The food supply is particularly at risk as the war has disrupted crucial grain shipments from Ukraine and Russia and worsened a global fertilizer crunch that will mean costlier, less abundant food.
The loss of affordable supplies of wheat, barley and other grains raises the prospect of food shortages and political instability in Middle Eastern, African and some Asian countries where millions rely on subsidized bread and cheap noodles.
Vegetable oil prices hit a record high in February, then increased another 23% in March, according to the U.N. Food and Agriculture Organization.
Soybean oil, which sold for $765 per metric ton in 2019, was averaging $1,957 per metric ton in March, the World Bank said.
Palm oil prices were up 200% and are set to go even higher after Indonesia, one of the world’s top producers, banned exports last week to protect domestic supply.
Some supermarket chains in Turkey have imposed limits on the amount of vegetable oil households can purchase after concerns about shortages sparked panic-buying.
German shoppers are posting photos on social media of empty shelves where sunflower and canola oil usually sit.
Spain, Italy and the United Kingdom are rationing.
Emiwati, who runs a food stall in Jakarta, Indonesia, said she needs 24 liters of cooking oil each day.
She makes nasi kapau, traditional mixed rice that she serves with dishes like deep-fried omelettes.
Since January, she’s had trouble ensuring that supply, and what she does buy is much more expensive.
Profits are down, but she fears losing customers if she raises prices.
“I am sad,” said Emiwati, who only uses one name.
“We accept the price of cooking oil increasing, but we cannot increase the price of the foods we sell.”
Prices could moderate by this fall, when farmers in the Northern Hemisphere harvest corn, soybeans and other crops, according to industry experts.
But there’s always the danger of bad weather.
Last year, drought pummeled Canada’s canola crop and Brazil’s soybean crop, while heavy rains affected palm oil production in Malaysia.
Farmers may be hesitant to plant enough crops to make up for shortfalls from Ukraine or Russia because they don’t know when the war might end, said Steve Matthews, co-head of research at Gro Intelligence, an agriculture data and analytics company.
“It’s possible that they (prices) have plateaued in the short run however the fundamentals are still extremely bullish for prices.

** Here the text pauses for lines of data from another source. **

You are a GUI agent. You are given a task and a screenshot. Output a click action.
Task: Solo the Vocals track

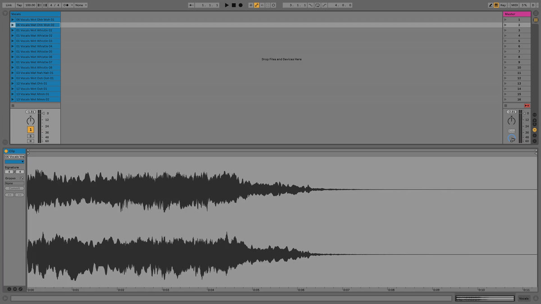31,136
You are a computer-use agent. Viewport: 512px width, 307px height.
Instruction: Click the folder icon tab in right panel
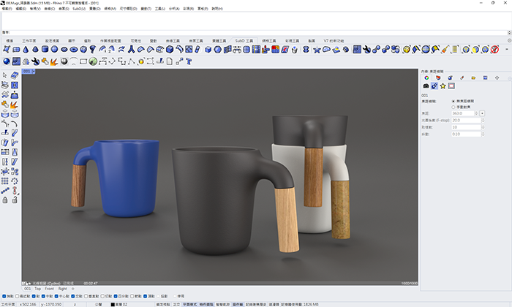click(x=473, y=77)
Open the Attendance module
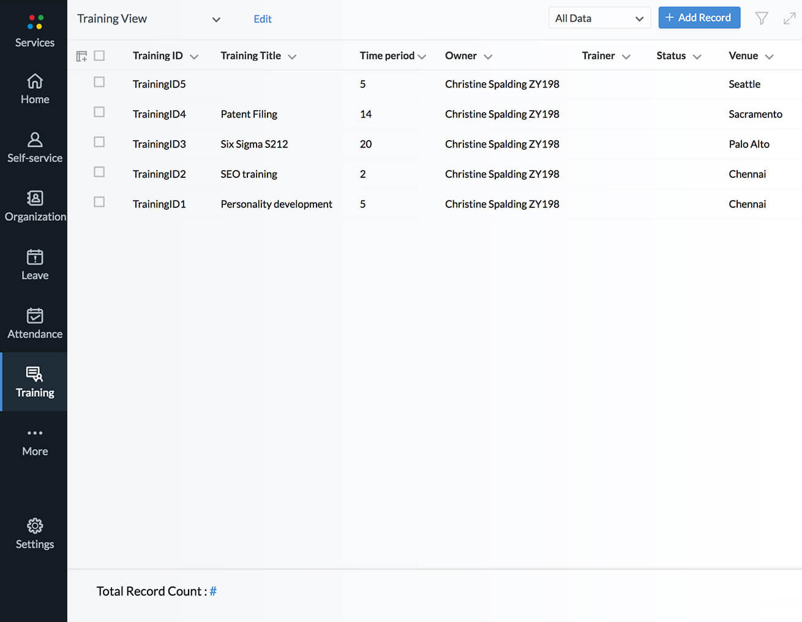802x622 pixels. [x=35, y=324]
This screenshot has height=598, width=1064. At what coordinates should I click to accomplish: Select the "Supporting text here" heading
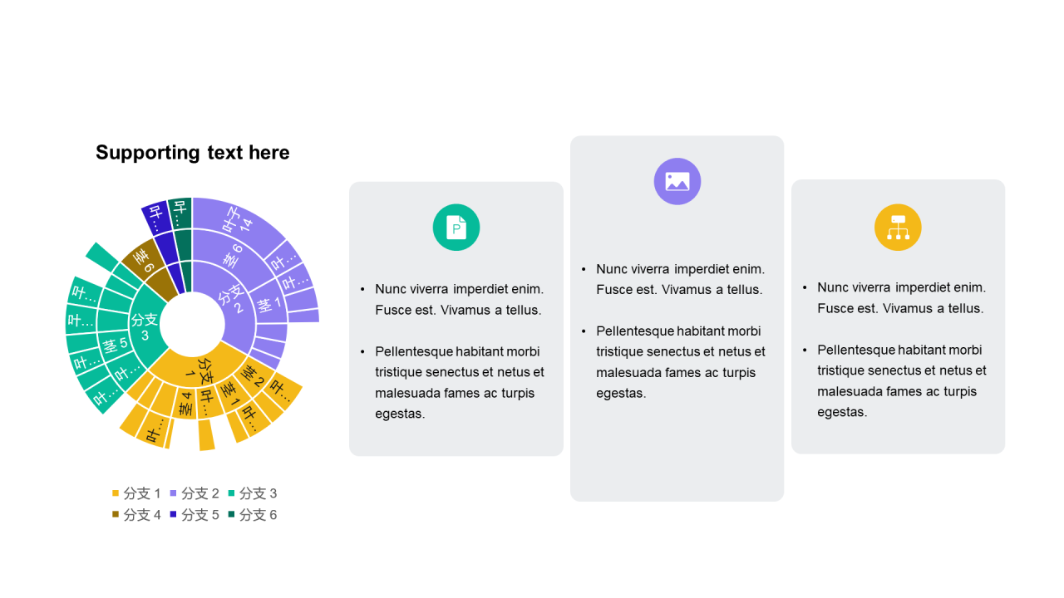[x=193, y=153]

And the reason for that is not necessarily, or not entirely, the Ukraine war but rather, the already existing shortage and price increase in fertilizers globally,” said Mathews.
“That ultimately, largely, comes down to the energy, the availability of natural gas in particular has caused massive increases in prices of fertilizer, which will lead to farmers using less fertilizer this year, which will lead to smaller crops, which will lead to higher prices in the long run,” he continued.
Longer term, the crisis may lead countries to reconsider biofuel mandates, which dictate the amount of vegetable oils that must be blended with fuel in a bid to reduce emissions and energy imports.
Indonesia recently delayed a plan to require 40% palm oil-based biodiesel, while the European Commission said it would support member states that choose to reduce their biofuel mandates.
In the meantime, consumers and businesses are struggling.
Harry Niazi, who owns Famous Olley’s Fish Experience in London, says he used to pay around 22 pounds ($29) for a 20-litre jug of sunflower oil; the cost recently jumped to 42.50 pounds ($55).
Niazi goes through as many as eight jugs per week.
But what worries him even more than rising prices is the thought of running out of sunflower oil altogether.
He’s thinking of selling his truck and using the cash to stock up on oil to ensure his business can continue to operate.
“It’s very, very scary, and I don’t know how the fish and chips industry is going to cope,” he said.